К строю же кони были приучены лучше, чем цирковые медведи к танцам. Все команды и сигналы понимали с полузвука. Бывало, новобранцы на занятиях «пеший по конному» путаются, куда каким «плечом» воротить, а сядут верхом — кони сами выполняют любую кавалерийскую эволюцию-загогулину в лучшем виде. А команды какие были в кавалерии — нараспев, мелодично:

— На-право на переду… Рысью-ю.. Ма-арш! — Пол-оборота налево-о-о… Вольт налево… Ма-арш! — Сотня! Шашки к бою… Слу-уша-ай! — Вниз направо-о — руби! Налево — коли! Или: — Все вдруг… Шашки к бою, в атаку-у, рысью, марш-ма-арш! И пошли казаченьки по полю с гиком и посвистом, поднимая копытами лошадей своих пыль, оглашая округу глухим перекатом конского топота…

Или же:

— Сто-о-ой! Огладь лошадку!.. Слеза-ай! Отпусти подпруги, покачай седла! Красота!

— Да, была в той кавалерийской службе своя красота и своя радость! — говаривал дед Игнат, и не раз повторял нам такую историю-байку. Как-то командир всей российской гвардии Великий князь Николай Николаевич[16] принимал у себя высокого заграничного гостя — не то германского «крон… как его? — принца», что ли, не то ихнего еще кого-то тоже дюже главного и дюже важного, мордастого, очастого (т.е. глазастого). Как говорят люди — кого другого сразу же по харе видно, что эта персона не из простых свиней… Так что тот гость скорее всего был-таки крон-принц.

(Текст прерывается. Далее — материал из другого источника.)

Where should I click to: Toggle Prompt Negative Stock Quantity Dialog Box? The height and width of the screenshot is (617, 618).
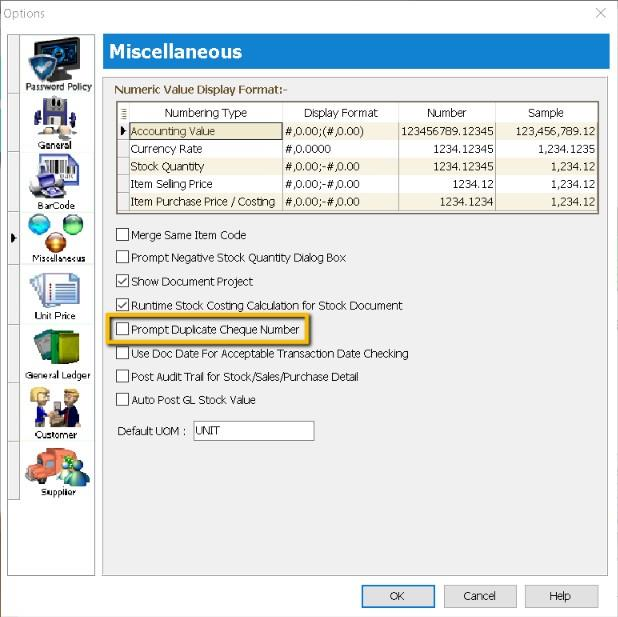tap(123, 258)
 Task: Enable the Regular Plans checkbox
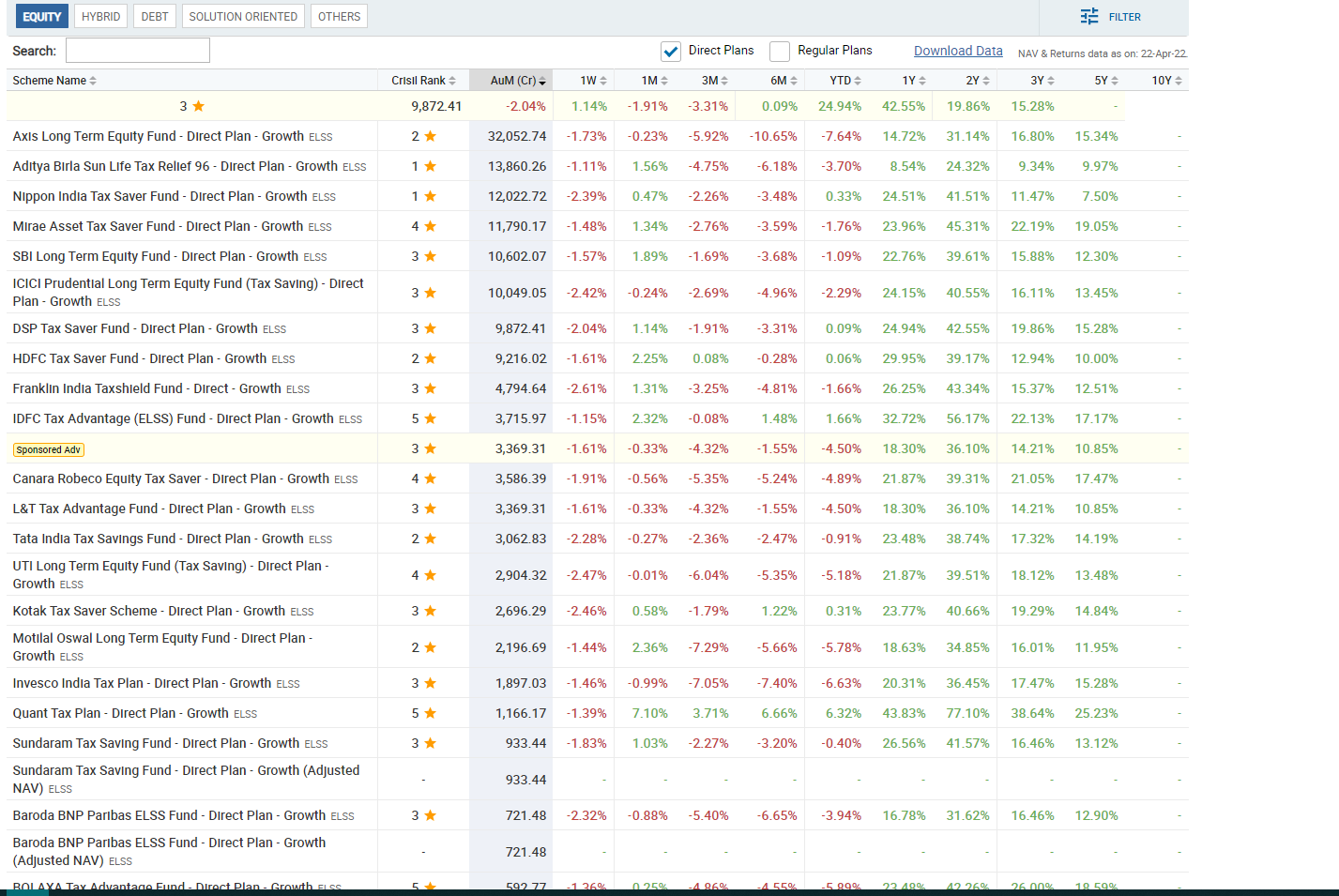(779, 51)
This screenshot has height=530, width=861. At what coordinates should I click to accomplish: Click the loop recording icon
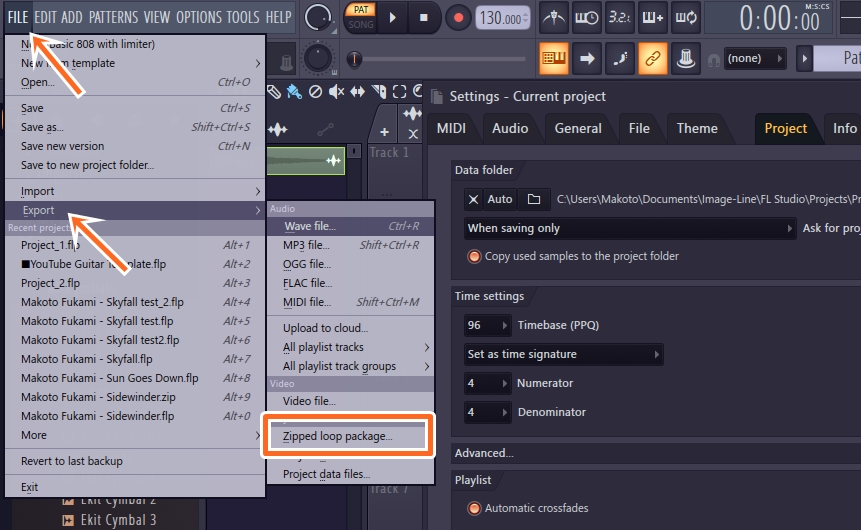(x=686, y=17)
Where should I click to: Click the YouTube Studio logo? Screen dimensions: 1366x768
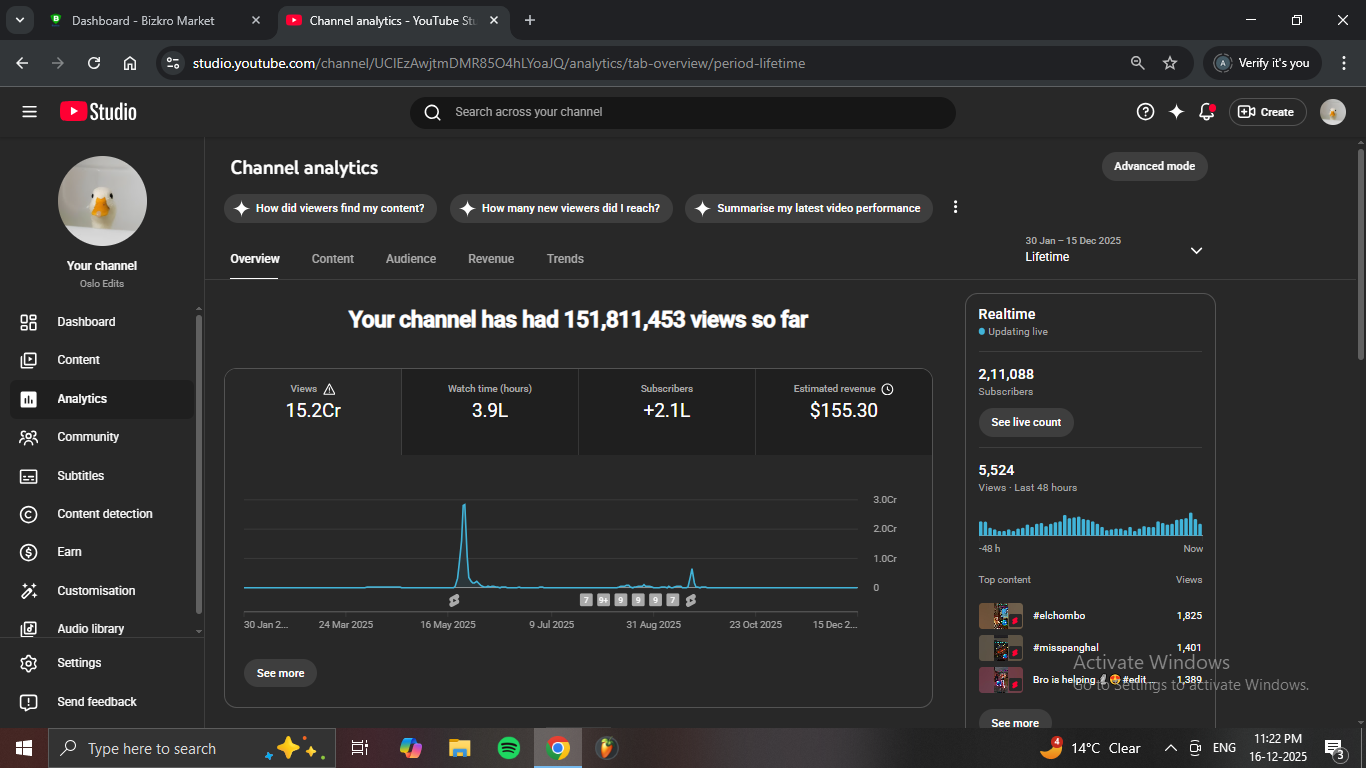pyautogui.click(x=98, y=112)
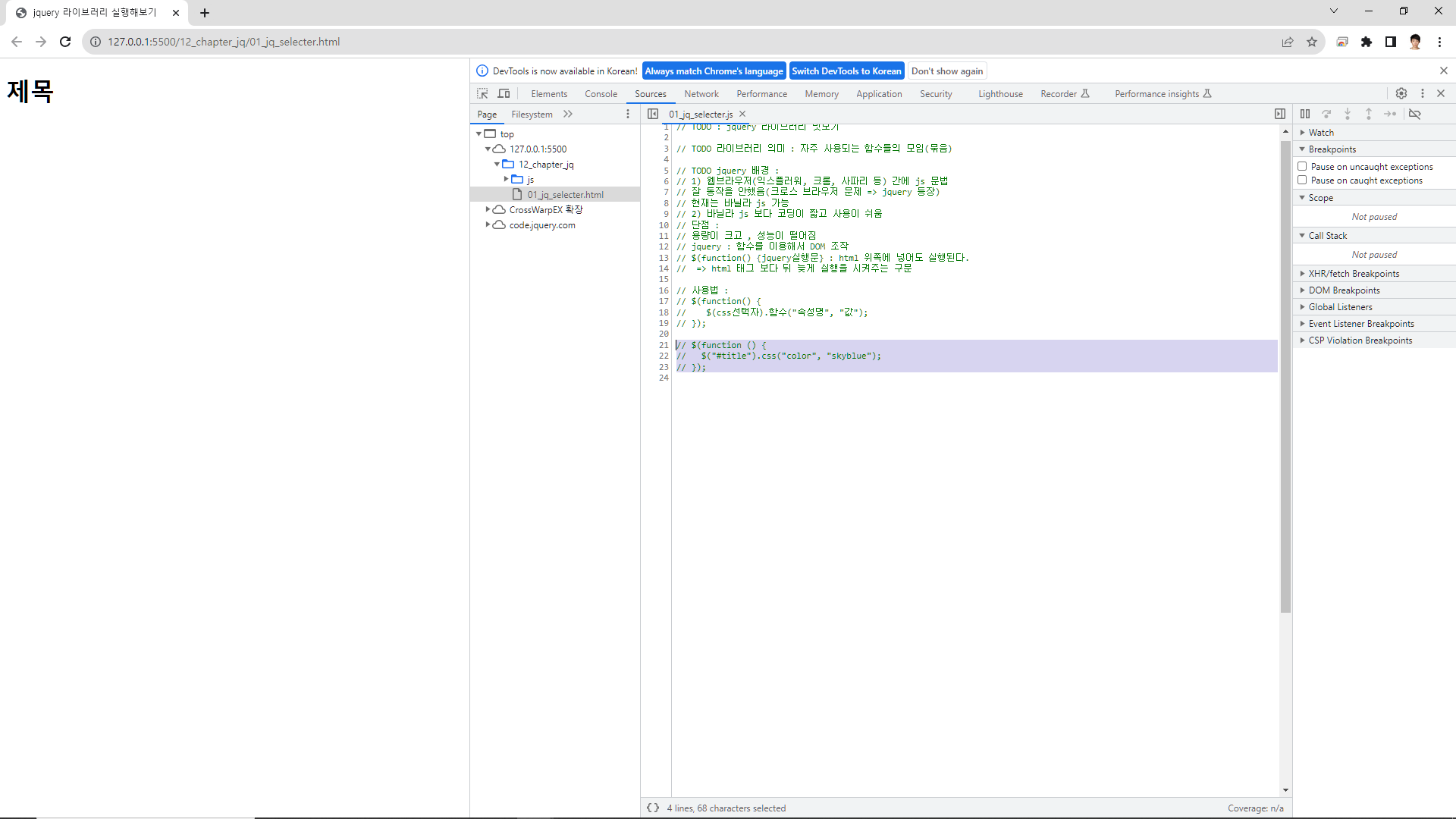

И вот после какого-то не первого забеседного бокала синего заморского вина, а может, и чего покрепче, соизволили они выйти для прохлады на задний балкон, который «прямисенько» глядел на гарнизонный двор-плац. А дело было где-то к осени, в воскресенье, и по главному гарнизонному двору вроде как бы беспечно сновали конвойные, кто в чем — кто, может, в сподней рубахе, кто без чобот. А где-то в углу хлопцы сидели кружком, покуривали, и само собой, точили лясы, балакали то есть о всяком пустом. Каждый, в общем, по своему праздному делу, так как день был не служебный, свободный, и все это было можно, так как казак гуляет, но службу не забывает…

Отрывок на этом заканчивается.